*TEXT TO READ*
Jon Ippolito 09:26, 27 September 2006 (UTC)[reply]

Re-written

I have rewritten the article with the basis being on what New Media is in its basic form. There are no doubt things that have haven't included but you folks are knowledgable on the topic, so of course, add and change whatever you feel necessary. I thought that this would be a good start, and hopefully the article is pointing in the right direction now.

Dcastlebeck 20:46, 30 September 2006 (UTC)[reply]

This text is not pointing in any direction now. It is the emptiest bla-bla in the world. As nas been already noticed "This article or section reads like an advertisement". But I can't imagine a person or institution benefiting from it.--Olia lialina 18:15, 15 December 2006 (UTC)[reply]
I'm in the middle of a book, The Language of New Media by Lev Manovich, and there seems that this article really is not exactly getting the point of new media or exactly what new media is. It is much more complex than a mix of digital and interactive medias. The definition I would use for new media is: The breaking down of all digital media, of the same code, into objects without degradation to which users can choose which objects to display or follow paths to generate unique work; all by the use of one machine(a computer). New Media is just about theory and communicating about the future of media. Though I tried to best sum up new media in my definition, because it is theory and proned to changes, it will be hard to totally decribe what is new media is. GWatson • TALK 15:35, 19 January 2007 (UTC)[reply]

Non-word

"newspreneurs" is not a word! I plan to remove it. 217.154.138.215 16:02, 11 July 2007 (UTC)[reply]

Re: "closely associated with the term Web 2.0"

Can anyone justify this past "They're both contemporary tech buzz words!"? "Web 2.0" is about user-centric web applications with thick client functionality. New media loosely denotes electronic media which includes more than just hypertext. And hypertext has been around long before people starting yapping about "Web 2.0", so what's the salient connection? The mention of "Web 2.0" in this article really diminishes and trivializes the subject at hand in my opinion. AdamSap 08:47, 17 July 2007 (UTC)[reply]

I agree, and plan to remove it. P.S. I edited without logging in, so I reverted the changed, logged back in and put my changes back. FreemanMAS214 08:08, 29 August 2007 (UTC)[reply]

"cleanup" flag placed at start of this article

Among the problems I observed without even looking closely are that "new media" is referred to inconsistently -- sometimes in single-quotes, sometimes double-quotes, sometimes italicized; why not just define it "New Media" and then refer to it that way throughout?

*INFORMATION SUPPLIED*
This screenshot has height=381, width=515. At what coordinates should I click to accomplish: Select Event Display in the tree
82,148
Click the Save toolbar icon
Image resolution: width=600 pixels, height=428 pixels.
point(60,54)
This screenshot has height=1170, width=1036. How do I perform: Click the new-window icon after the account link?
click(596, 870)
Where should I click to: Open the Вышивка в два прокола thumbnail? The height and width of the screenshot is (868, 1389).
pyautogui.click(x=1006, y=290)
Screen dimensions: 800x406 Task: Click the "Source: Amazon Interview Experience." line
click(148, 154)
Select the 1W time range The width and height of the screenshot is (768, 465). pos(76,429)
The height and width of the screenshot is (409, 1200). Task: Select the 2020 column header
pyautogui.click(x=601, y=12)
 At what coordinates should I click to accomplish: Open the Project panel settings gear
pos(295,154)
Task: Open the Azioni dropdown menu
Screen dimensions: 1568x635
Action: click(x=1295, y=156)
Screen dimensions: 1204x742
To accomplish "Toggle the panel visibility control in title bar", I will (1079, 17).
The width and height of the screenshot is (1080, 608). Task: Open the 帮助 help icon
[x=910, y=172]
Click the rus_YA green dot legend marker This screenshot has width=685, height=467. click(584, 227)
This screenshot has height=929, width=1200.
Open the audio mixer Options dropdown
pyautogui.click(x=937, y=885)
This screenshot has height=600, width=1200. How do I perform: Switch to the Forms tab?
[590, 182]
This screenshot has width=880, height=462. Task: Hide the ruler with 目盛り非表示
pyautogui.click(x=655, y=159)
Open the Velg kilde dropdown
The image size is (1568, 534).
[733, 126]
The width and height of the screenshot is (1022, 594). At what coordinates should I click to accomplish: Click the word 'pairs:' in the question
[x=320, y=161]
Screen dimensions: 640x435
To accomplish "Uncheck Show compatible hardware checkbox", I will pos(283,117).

*REQUEST*
Reproduce the discussion about the New Media article word for word, in full. This material comes from a separate source.

*ANSWER FOR THIS EXERCISE*
Jon Ippolito 09:26, 27 September 2006 (UTC)[reply]

Re-written

I have rewritten the article with the basis being on what New Media is in its basic form. There are no doubt things that have haven't included but you folks are knowledgable on the topic, so of course, add and change whatever you feel necessary. I thought that this would be a good start, and hopefully the article is pointing in the right direction now.

Dcastlebeck 20:46, 30 September 2006 (UTC)[reply]

This text is not pointing in any direction now. It is the emptiest bla-bla in the world. As nas been already noticed "This article or section reads like an advertisement". But I can't imagine a person or institution benefiting from it.--Olia lialina 18:15, 15 December 2006 (UTC)[reply]
I'm in the middle of a book, The Language of New Media by Lev Manovich, and there seems that this article really is not exactly getting the point of new media or exactly what new media is. It is much more complex than a mix of digital and interactive medias. The definition I would use for new media is: The breaking down of all digital media, of the same code, into objects without degradation to which users can choose which objects to display or follow paths to generate unique work; all by the use of one machine(a computer). New Media is just about theory and communicating about the future of media. Though I tried to best sum up new media in my definition, because it is theory and proned to changes, it will be hard to totally decribe what is new media is. GWatson • TALK 15:35, 19 January 2007 (UTC)[reply]

Non-word

"newspreneurs" is not a word! I plan to remove it. 217.154.138.215 16:02, 11 July 2007 (UTC)[reply]

Re: "closely associated with the term Web 2.0"

Can anyone justify this past "They're both contemporary tech buzz words!"? "Web 2.0" is about user-centric web applications with thick client functionality. New media loosely denotes electronic media which includes more than just hypertext. And hypertext has been around long before people starting yapping about "Web 2.0", so what's the salient connection? The mention of "Web 2.0" in this article really diminishes and trivializes the subject at hand in my opinion. AdamSap 08:47, 17 July 2007 (UTC)[reply]

I agree, and plan to remove it. P.S. I edited without logging in, so I reverted the changed, logged back in and put my changes back. FreemanMAS214 08:08, 29 August 2007 (UTC)[reply]

"cleanup" flag placed at start of this article

Among the problems I observed without even looking closely are that "new media" is referred to inconsistently -- sometimes in single-quotes, sometimes double-quotes, sometimes italicized; why not just define it "New Media" and then refer to it that way throughout?